SQL Server is a complicated piece of software, so it’s understandable that some of us have some misconceptions about what the transaction log is and what it does. This post is designed to not just tell you about these myths, but also to show you a few ways how to prove (or rather disprove) some of the more stubborn beliefs some of us hold on to.
Oh, and please don’t feel bad if you believe any of these myths now. Just please stop believing them after you read the post. Seriously, it’s never too late to learn, or in this case, un-learn myths you may believe. OK, here comes the truth.

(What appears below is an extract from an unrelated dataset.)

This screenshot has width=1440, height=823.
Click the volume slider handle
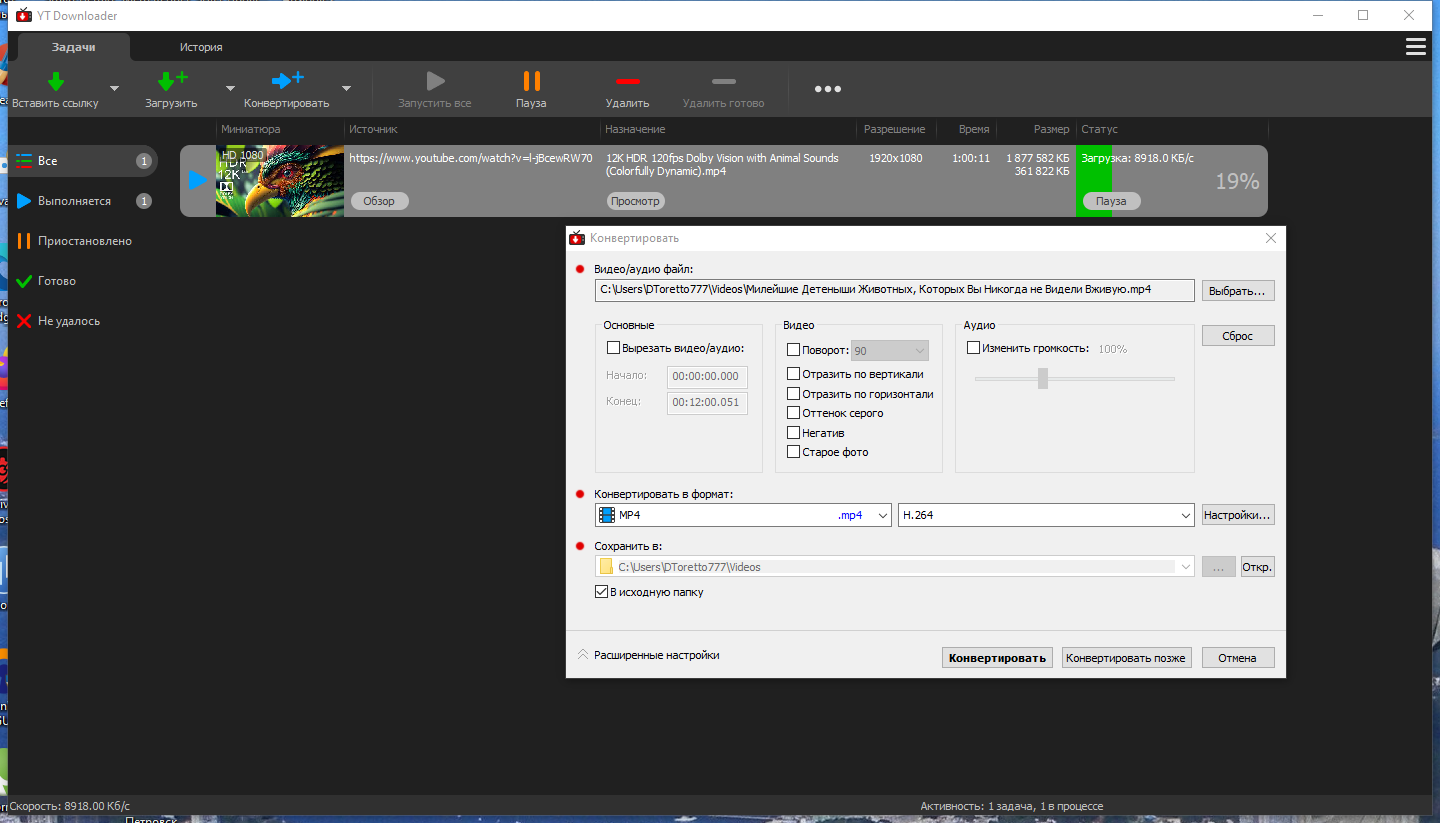pyautogui.click(x=1043, y=378)
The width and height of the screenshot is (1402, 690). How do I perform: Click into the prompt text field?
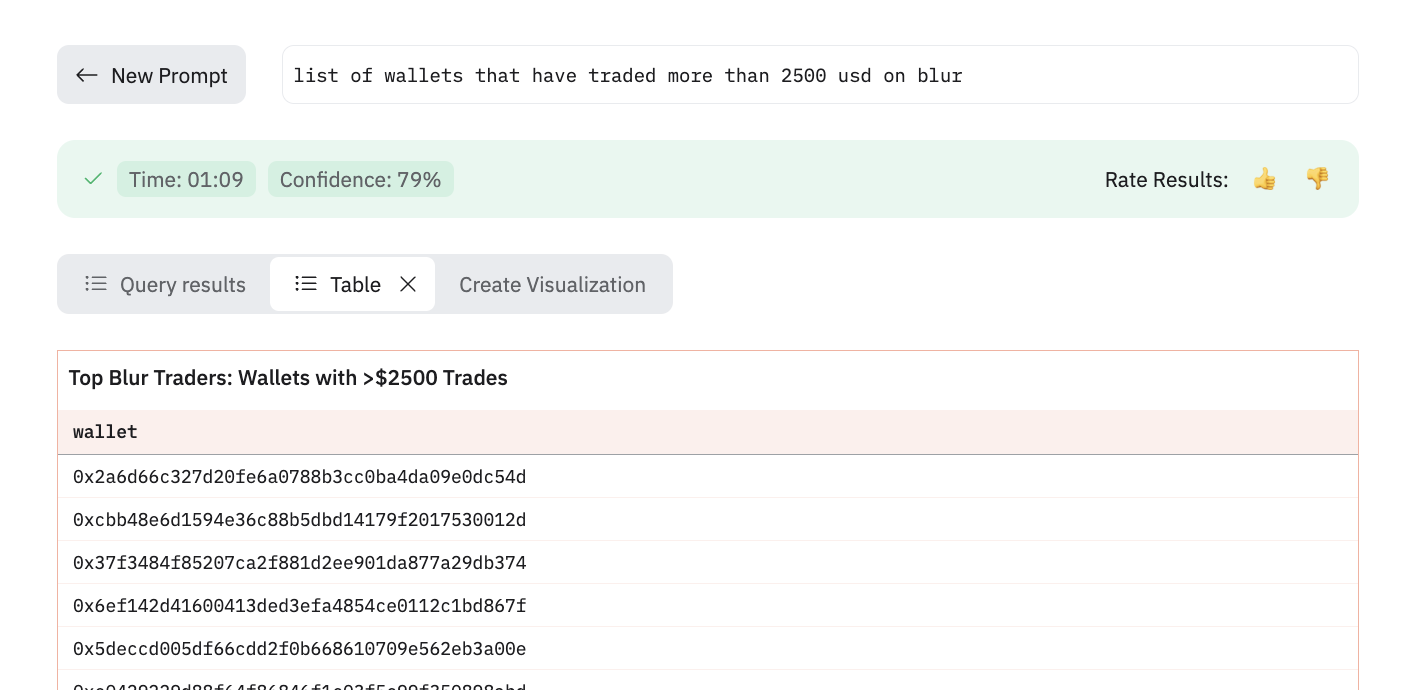point(820,74)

Myth #1: Inserting or updating 10 MB of data will also use 10 MB of log space
As convenient as it sounds, there’s no easy correlation between data pages and log usage. In reality, the size of the log space used depends largely on all sorts of things, like if you are working with a single transaction or a batch of statements, if your table has indexes or dependencies, how many locks get taken, growth events that occur during your transaction, and more.

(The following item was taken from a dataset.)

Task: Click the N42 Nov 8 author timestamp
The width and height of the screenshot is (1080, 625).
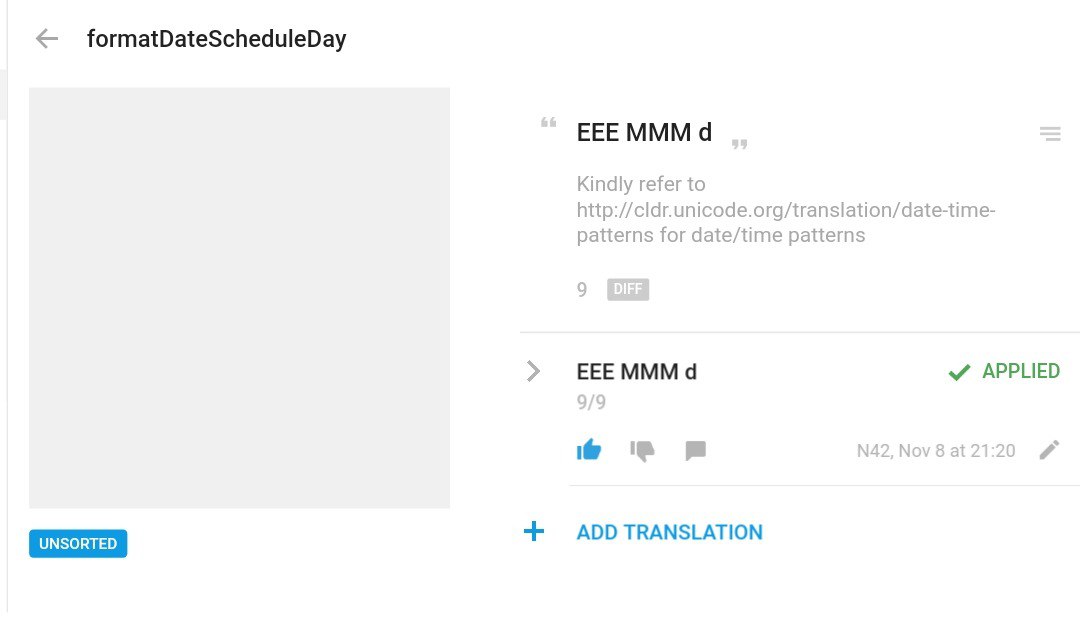Action: point(936,451)
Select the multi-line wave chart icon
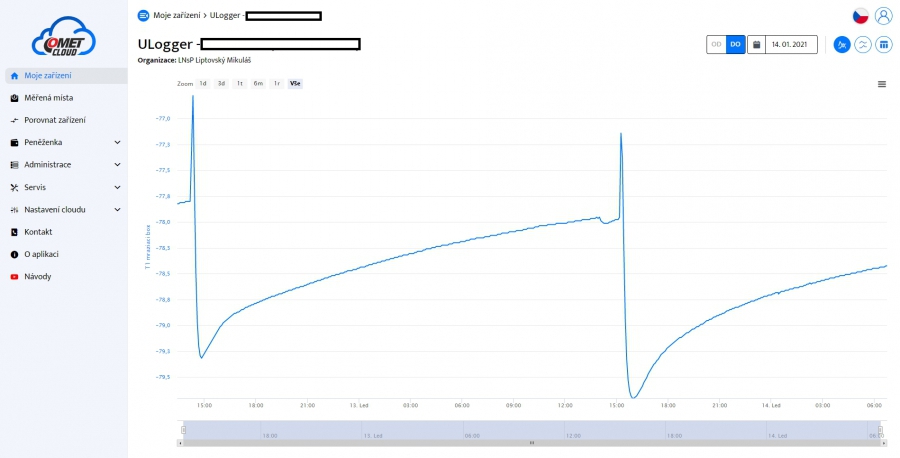This screenshot has width=900, height=458. click(863, 45)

In my experience, this myth often grossly underestimates how much log space is actually required for a large update, which is why might want to consider batching your data manipulation and, if your database is in Full recovery model, making more frequent backups to clear the log.
Here’s a script for you to disprove this myth, which will create a “Myths” database and show you exactly how much data and log space is used before and after an insert of a million rows occurs.
CREATE DATABASE Myths; GO ALTER DATABASE Myths SET RECOVERY FULL; GO SET NOCOUNT ON; GO USE [Myths] GO SELECT RTRIM(name) AS [FileName] , CAST(size/128.0 AS DECIMAL(10,2)) AS FileSizeInMB , CAST(FILEPROPERTY(name, 'SpaceUsed')/128.0 AS DECIMAL(10,2)) AS SpaceUsedInMB FROM sysfiles ORDER BY groupid DESC GO -- create a base table CREATE TABLE OneMillionDates (Id int PRIMARY KEY CLUSTERED, UpdateDate datetime2); GO -- populate that table with 1,000,000 rows DECLARE @id int =1 BEGIN TRANSACTION; WHILE @id <= 1000000 BEGIN INSERT OneMillionDates (Id, UpdateDate) SELECT @id, getdate() SET @id += 1 END; COMMIT; GO SELECT RTRIM(name) AS [FileName] , CAST(size/128.0 AS DECIMAL(10,2)) AS FileSizeInMB , CAST(FILEPROPERTY(name, 'SpaceUsed')/128.0 AS DECIMAL(10,2)) AS SpaceUsedInMB FROM sysfiles ORDER BY groupid DESC GO
Your mileage may vary, but when I run this, I see that after the transaction, the data space used grows by about 20 MB, while the transaction log space used grows by about 120 MB. Not exactly a 1-to-1 ratio, is it?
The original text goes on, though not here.